[start of Entries]

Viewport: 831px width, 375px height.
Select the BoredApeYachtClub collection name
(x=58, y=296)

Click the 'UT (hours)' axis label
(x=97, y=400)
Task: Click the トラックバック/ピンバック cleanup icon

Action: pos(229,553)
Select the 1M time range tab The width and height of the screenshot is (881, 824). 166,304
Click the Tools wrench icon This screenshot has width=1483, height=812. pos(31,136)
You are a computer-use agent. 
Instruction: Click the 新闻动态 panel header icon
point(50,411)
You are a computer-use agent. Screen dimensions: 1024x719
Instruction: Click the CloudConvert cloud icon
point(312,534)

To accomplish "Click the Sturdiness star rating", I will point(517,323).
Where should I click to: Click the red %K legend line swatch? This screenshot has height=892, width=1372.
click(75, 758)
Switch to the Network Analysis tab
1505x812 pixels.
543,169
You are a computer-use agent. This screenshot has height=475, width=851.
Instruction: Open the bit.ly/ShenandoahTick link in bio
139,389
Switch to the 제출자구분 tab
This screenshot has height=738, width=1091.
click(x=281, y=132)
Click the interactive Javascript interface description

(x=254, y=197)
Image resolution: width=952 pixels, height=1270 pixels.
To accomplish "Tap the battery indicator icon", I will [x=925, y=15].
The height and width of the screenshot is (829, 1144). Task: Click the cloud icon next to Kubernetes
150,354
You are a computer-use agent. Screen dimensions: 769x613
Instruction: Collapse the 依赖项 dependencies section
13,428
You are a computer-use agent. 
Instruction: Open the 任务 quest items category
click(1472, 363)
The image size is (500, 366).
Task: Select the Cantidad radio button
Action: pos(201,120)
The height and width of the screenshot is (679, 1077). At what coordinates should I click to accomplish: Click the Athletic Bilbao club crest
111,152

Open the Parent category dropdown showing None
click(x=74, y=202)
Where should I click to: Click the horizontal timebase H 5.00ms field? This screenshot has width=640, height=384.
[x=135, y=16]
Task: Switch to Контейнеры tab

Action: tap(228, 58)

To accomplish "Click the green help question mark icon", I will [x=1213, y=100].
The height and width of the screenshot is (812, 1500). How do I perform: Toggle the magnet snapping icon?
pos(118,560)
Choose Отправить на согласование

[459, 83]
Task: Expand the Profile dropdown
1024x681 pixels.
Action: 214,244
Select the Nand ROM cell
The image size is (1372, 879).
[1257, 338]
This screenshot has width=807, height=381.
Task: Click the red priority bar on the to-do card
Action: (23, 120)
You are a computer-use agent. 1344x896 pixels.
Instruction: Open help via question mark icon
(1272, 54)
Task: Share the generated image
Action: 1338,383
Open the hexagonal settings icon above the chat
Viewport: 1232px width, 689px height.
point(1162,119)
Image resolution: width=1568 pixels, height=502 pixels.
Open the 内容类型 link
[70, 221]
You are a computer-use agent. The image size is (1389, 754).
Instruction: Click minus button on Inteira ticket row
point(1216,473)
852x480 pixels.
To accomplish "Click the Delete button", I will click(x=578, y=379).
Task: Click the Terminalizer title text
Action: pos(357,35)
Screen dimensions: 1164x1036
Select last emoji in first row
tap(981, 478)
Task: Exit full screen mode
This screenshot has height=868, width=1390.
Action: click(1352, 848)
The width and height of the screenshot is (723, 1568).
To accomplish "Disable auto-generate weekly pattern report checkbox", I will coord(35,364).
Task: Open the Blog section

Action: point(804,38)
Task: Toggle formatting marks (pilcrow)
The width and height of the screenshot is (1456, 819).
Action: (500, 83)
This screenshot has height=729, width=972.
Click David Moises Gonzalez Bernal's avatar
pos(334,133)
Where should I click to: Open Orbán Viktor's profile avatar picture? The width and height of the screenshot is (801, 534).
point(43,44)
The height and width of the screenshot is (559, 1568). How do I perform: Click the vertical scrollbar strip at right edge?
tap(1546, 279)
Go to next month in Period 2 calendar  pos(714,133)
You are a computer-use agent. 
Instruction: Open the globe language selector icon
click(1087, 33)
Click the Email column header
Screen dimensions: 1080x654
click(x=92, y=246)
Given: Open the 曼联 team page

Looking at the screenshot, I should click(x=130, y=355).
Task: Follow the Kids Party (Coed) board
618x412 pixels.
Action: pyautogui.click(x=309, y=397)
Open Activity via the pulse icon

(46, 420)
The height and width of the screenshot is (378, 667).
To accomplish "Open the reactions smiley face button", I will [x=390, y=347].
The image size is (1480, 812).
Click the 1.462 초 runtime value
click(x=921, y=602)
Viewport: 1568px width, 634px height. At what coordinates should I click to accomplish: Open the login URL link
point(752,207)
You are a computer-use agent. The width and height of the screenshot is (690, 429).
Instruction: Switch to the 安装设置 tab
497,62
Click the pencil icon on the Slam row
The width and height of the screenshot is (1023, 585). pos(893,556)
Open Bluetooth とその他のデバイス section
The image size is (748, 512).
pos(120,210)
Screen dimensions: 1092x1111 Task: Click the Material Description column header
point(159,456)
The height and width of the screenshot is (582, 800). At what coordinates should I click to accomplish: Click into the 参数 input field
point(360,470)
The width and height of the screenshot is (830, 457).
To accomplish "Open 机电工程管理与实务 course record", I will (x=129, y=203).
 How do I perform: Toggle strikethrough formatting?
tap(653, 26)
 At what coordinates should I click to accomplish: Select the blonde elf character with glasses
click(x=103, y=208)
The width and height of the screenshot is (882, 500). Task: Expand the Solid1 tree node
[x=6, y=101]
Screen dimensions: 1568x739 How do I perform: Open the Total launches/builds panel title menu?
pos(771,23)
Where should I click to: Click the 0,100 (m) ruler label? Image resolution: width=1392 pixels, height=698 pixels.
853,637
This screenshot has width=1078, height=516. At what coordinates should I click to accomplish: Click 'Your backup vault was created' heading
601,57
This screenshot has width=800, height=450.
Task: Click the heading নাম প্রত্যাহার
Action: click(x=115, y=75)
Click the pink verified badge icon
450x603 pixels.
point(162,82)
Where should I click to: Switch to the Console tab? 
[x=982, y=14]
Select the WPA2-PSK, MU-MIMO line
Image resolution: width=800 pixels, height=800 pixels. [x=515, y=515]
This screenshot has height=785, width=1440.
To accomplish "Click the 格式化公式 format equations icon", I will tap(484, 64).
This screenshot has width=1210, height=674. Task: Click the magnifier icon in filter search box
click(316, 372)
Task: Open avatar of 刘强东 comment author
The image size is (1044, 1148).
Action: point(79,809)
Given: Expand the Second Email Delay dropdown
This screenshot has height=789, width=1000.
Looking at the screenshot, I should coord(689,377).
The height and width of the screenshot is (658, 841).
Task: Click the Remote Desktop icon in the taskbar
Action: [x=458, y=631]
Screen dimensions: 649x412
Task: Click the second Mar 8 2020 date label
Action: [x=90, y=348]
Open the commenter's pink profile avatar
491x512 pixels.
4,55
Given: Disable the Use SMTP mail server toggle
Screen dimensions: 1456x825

[end of Entries]

_Exercise details:_
Write out, character for character, the part of the lines that opens with the line containing "852x480 pixels." and closes with the line containing "Action: click(1352, 848)", including both of those lines.

_Written solution:_
852x480 pixels.
To accomplish "Click the Delete button", I will click(x=578, y=379).
Task: Click the Terminalizer title text
Action: pos(357,35)
Screen dimensions: 1164x1036
Select last emoji in first row
tap(981, 478)
Task: Exit full screen mode
This screenshot has height=868, width=1390.
Action: click(1352, 848)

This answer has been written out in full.